Does anyone know of a library or open source product that can decode AC-3 audio streams from a file?
We want to include it in a product my company makes, and they are unwilling to release the source so GPL’d products like ffmpeg aren’t an option. They are willing to pay to license something but our product will be installed in many “seats” so a one-time license fee would be best.
I have googled the heck out of this to no avail. The closest was AC3Filter but it’s also GPL.
Language is not particularly important – C, C++, assembly are all ok. Our app is in Java but already does a lot of JNI stuff.

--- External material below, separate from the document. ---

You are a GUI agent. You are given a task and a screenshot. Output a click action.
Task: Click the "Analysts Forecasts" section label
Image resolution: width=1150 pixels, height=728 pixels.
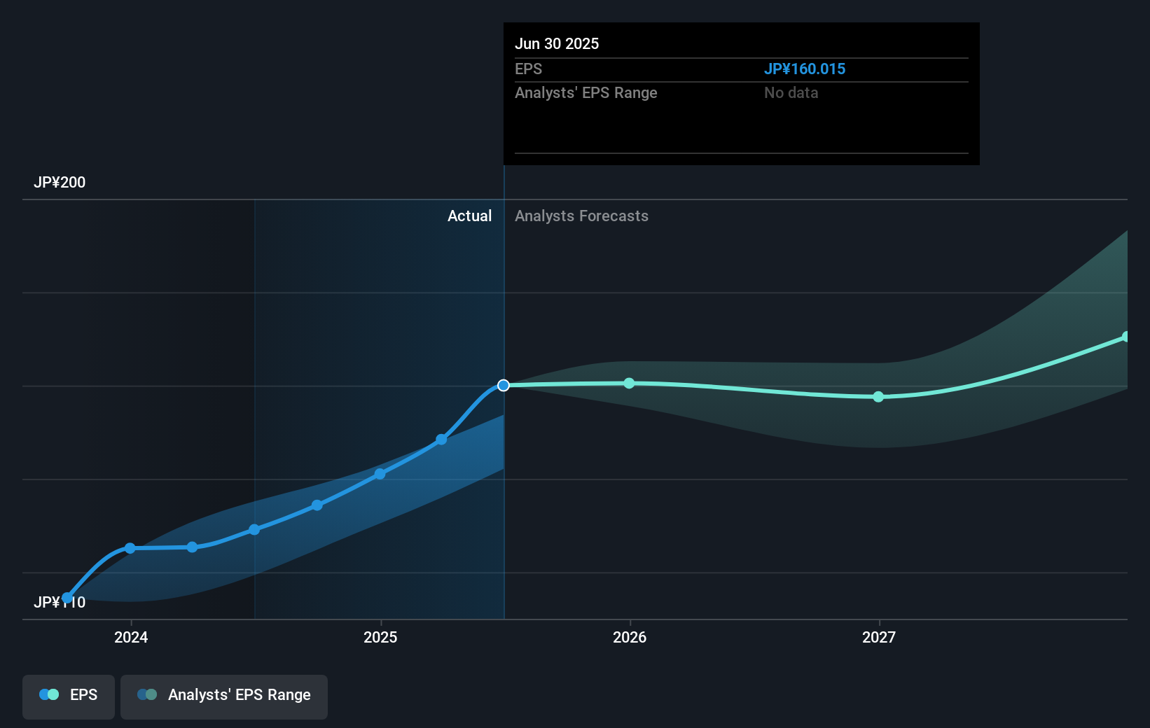click(x=581, y=216)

Using GPL code in a product does not require that you release the source code for the product. Using GPL code in a product requires you to give the user the ability to modify the GPL code in that product. If you can design good interfaces between your code and some wrapper around the GPL code, you can release only the GPL code and the wrapper code.
This is incorrect. Code linking to GPL code is considered a derivative work and is thus bound by the GPL. However, the LGPL is an exeption to this and allows software who only uses a library to link to it without itself being GPL’d.
FFmpeg seems to be covered partly by the GPL and partly by the LGPL, depending on which modules are used within it. As for the OP’s requirements, the AC3 part appears to be under the GPL, and it is therefore not permitted to link to it without the restrictions imposed by the GPL.
Even more pedantic: the GPL (v2, at least) explicitly allows communication between stand-alone GPL & non-GPL programs using sockets/pipes/streams/more or less anything but direct linking. So you could very likely write a GPL program that decodes the streams using ffmpeg or whatever GPL libraries you want, and sends a stream of “raw” data to another non-GPL program which plays it. The only code you’d have to release is the decoder part, and for most libraries that would boil down to using a few lines of demo code + some really simple stuff using stdio.h
Note that if you decide to go that route, it would mean you’d be distributing ffmpeg and/or other GPL libs with your program, and that would mean you’d be responsible for supplying the source to those libraries, if asked. Again, for version 2 of the GPL.
But none of that is really difficult technically.
update: if you can find all the copyright holders to a GPL program/library, you could consider contacting them to buy a non-GPL license off them.
(I knew there would be something that could be nit-picked in my post )
While you are right in general, it doesn’t seem to be that clear cut. Now, I didn’t re-read the GPL before posting but I don’t remember it being that explicit. This is what GNU’s GPL FAQ mentions about the issue:
Such arrangements seem to go against the spirit of the GPL, but I don’t know if there are any set precedents here or not as I don’t really stay up to date in legal matters.
Thanks for the suggestions…especially the “talking over sockets” part. Hadn’t thought of that.
We have spoken with the company’s legal people, and they gave us an emphatic “no” on dynamic linking to “get around” the GPL (the AC3 part of ffmpeg is GPL’d, not LGPL’d). We have read the GPL FAQs and Wiki article and there does seem to be a gray area with dynamic linking, but our Legal doesn’t want to risk it.
I had already emailed the ffmpeg guys regarding buying a license but got no response yet.
I’m now wondering if some type of daemon, with which we use some form of IPC (e.g. sockets), would satisfy the letter of the law.
I started reading the AC3 spec and it looks pretty intimidating to write a decoder from scratch. I’ve done lots of low level decoding stuff before, but even so…
Is this product for sale and/or distribution, or are you just going to use it internally within your company? If the latter, then you are free to use GPL’d code and will not be compelled to release your source code.
Write to the copyright holder(s) of AC3Filter and ask if you can use their code other another licence. Many developers who release their code under the GPL are not orthodox anti–proprietary software polemicists in the vein of Richard Stallman, and will happily relicence their code to you in exchange for some monetary consideration.
“Commercial” doesn’t enter into it: it’s perfectly fine to use GPL’d code for commercial purposes, provided any distribution thereof includes the source code (or a promise to provide it upon request). If you asked the AC3Filter and ffmpeg for a commercial licence, they’re just going to write back that the licence already permits commercial use. What you need to do is ask for a licence which permits use in your application and redistribution thereof in binary-only form.